Now in dirty-white-collar cases like these, two charges naturally arise: misuse of public funds and grand theft. They're the two sides of the same stolen coin.
—Logan Jenkins, “Slap on wrist seems par for the course in Longanbach saga,” The San Diego Union-Tribune, March 02, 2002
Best performances come from Elizabeth R. Reedy as the permanently dislocated Sara Jane Moore (who hardly sings) and Daniel J. Chiavroli as Sam Byck, who tried to steal a plane and drop it on Nixon's White House, and whose monologues are worthy of David Mamet's dirty-white-collar hustlers.
—John Flautz, “KSC troupe does 'Assassins' proud,” The Morning Call (Allentown), April 23, 1994
1980 (earliest)
The story is based on a book by C. S. Forester, and is set among the dirty white collar workers of London in the twenties. In this case they work for the Universal Advertising Agency, a Dickensian sort of operation that has about it the smell of cheap cigarets and stale egg sandwiches.
—Donn Downey, “Plain Murder is nothing like Agatha Christie,” The Globe and Mail, February 11, 1980
For many years we've been dividing the workforce into two general camps: the white-collar worker (1921), which refers to business types, and the blue-collar worker (1950), which refers to manual labourers and factory workers. These are familiar terms, but you might be surprised to know that there are now lots of other collars out there. Here are some examples that have appeared in the media:
  • Gray-collar workers (1981): Skilled technicians; employees whose job descriptions combine some white- and some blue-collar duties.
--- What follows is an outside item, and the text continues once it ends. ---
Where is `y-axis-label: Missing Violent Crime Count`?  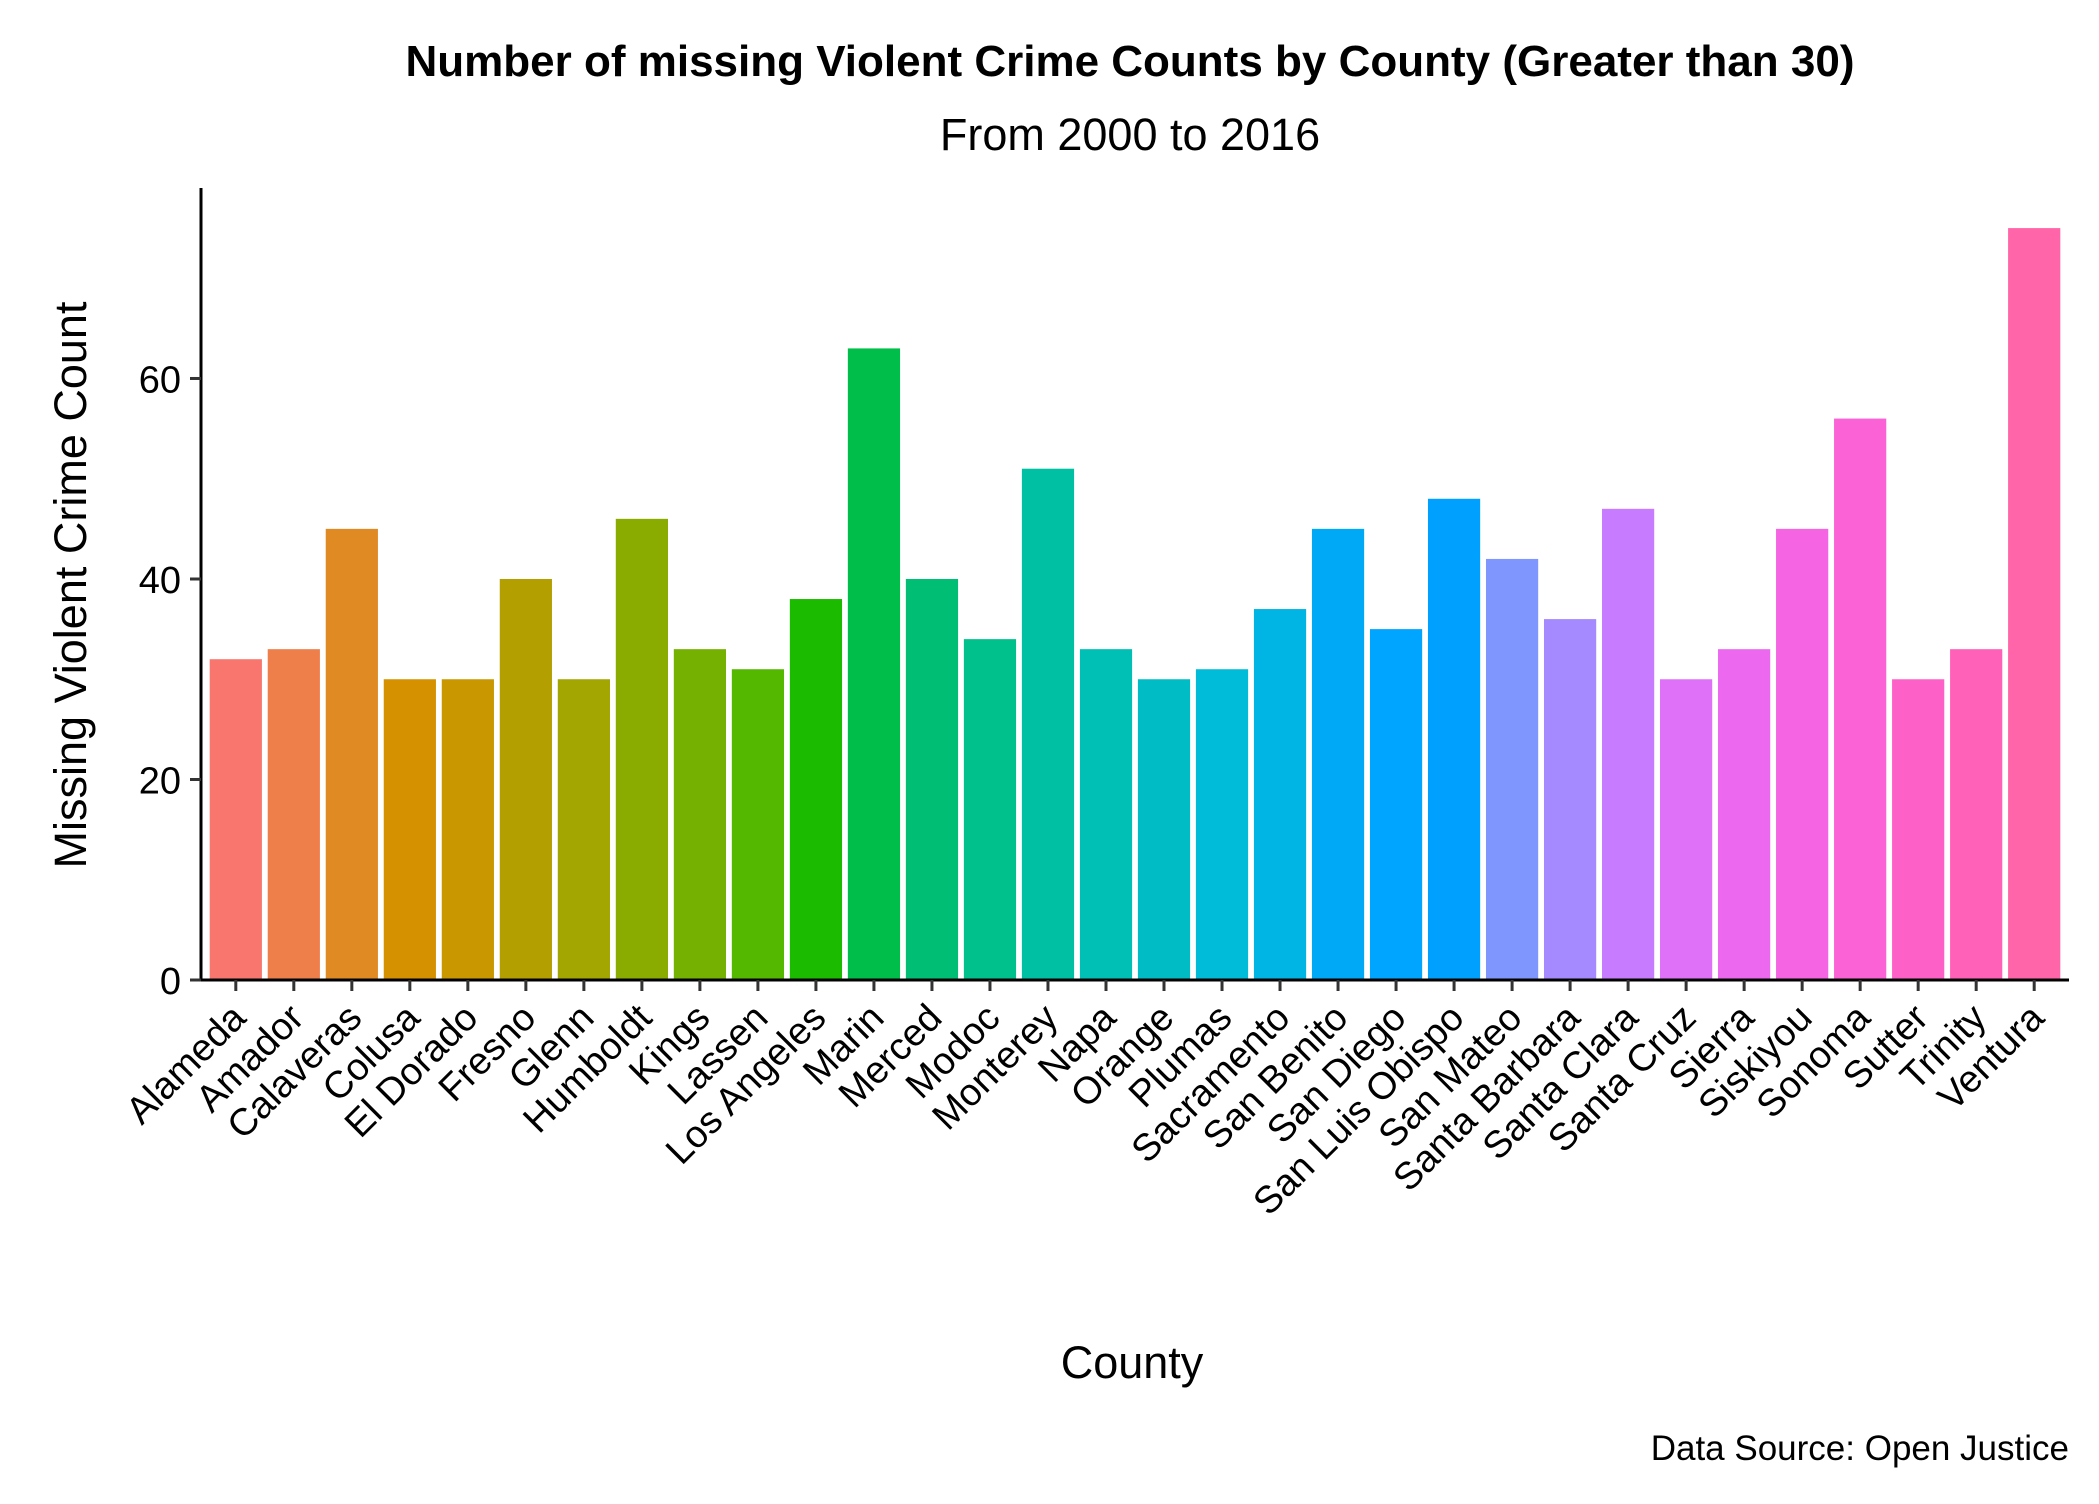 y-axis-label: Missing Violent Crime Count is located at coordinates (70, 584).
  • Black-collar workers (1998): Miners (especially coal miners) and oil workers.

  • Pink-collar workers (1975): Secretaries and other clerical staff.

  • Green-collar workers (1984): Environmentalists.
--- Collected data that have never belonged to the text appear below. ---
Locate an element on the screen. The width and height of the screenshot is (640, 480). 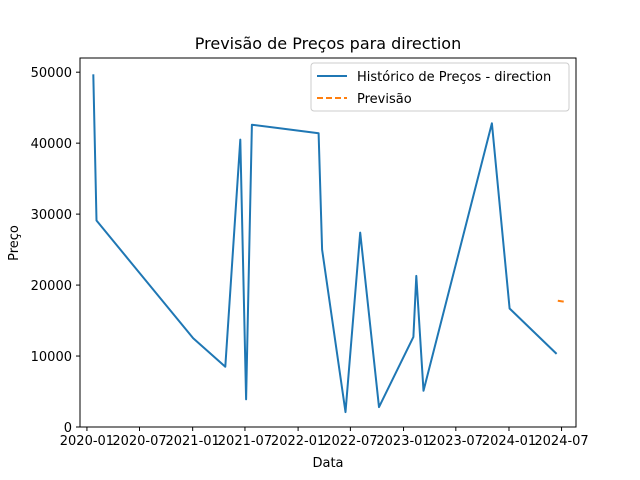
chart-title: Previsão de Preços para direction is located at coordinates (328, 44).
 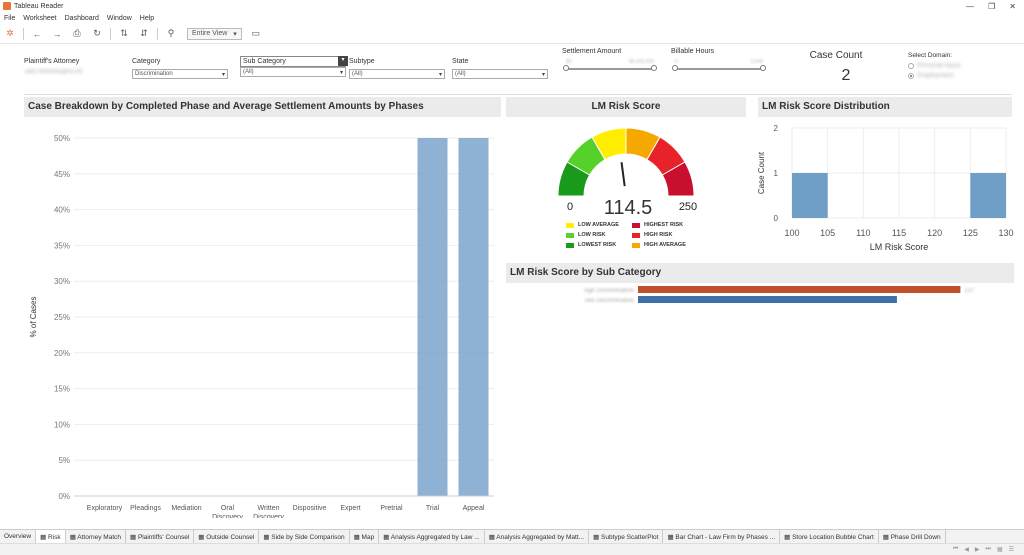 What do you see at coordinates (51, 536) in the screenshot?
I see `sheet-tab: ▦ Risk` at bounding box center [51, 536].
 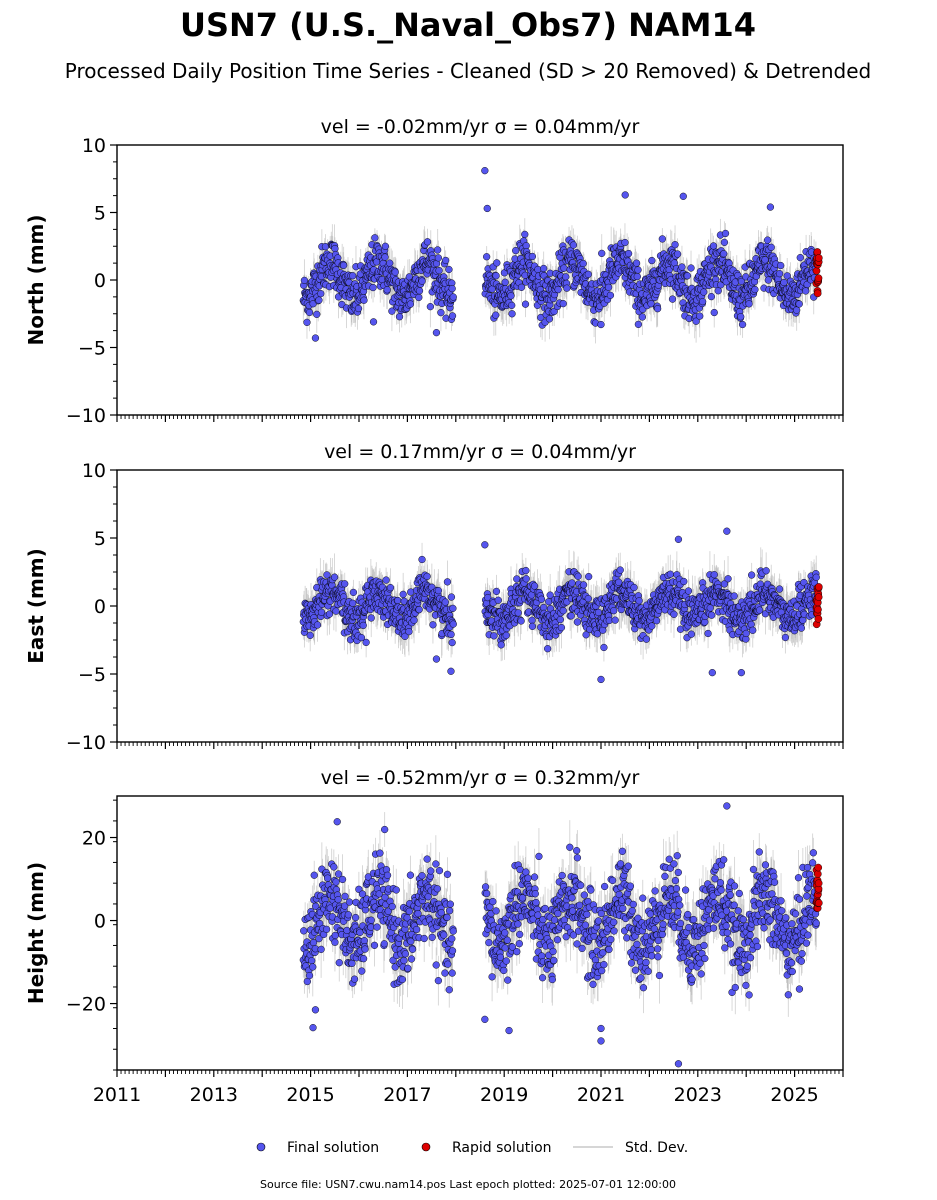 I want to click on y-tick-label: 0, so click(x=100, y=281).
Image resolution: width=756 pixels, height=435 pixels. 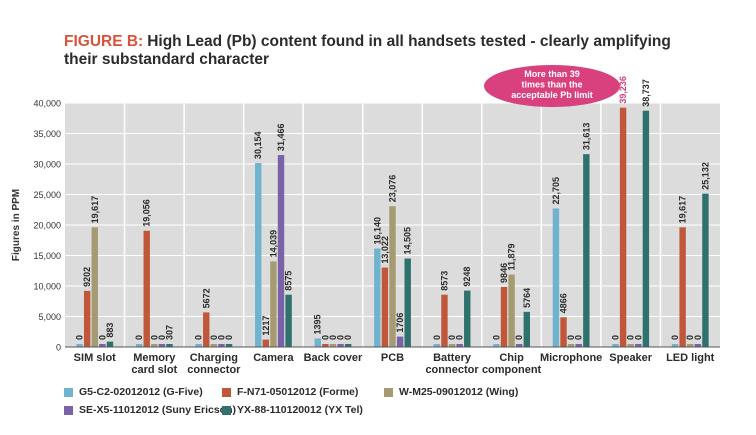 I want to click on callout-text: More than 39, so click(x=552, y=74).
  • Gold-collar workers (1985): Professionals or those with in-demand skills; employees over 55.

  • Scarlet-collar workers (2000): Female pohr.noh.GRAF.ik shop operators. (I've use the pronunciation of the p-word here to avoid getting this post trapped in anti-Paul-word filters.)

  • Dog-collar workers (1991): Priests.

  • Open-collar workers (1988): People who work at home.

  • Frayed-collar workers (1995): Workers having trouble making ends meet; the working poor.

  • Steel-collar workers (1980): Robots.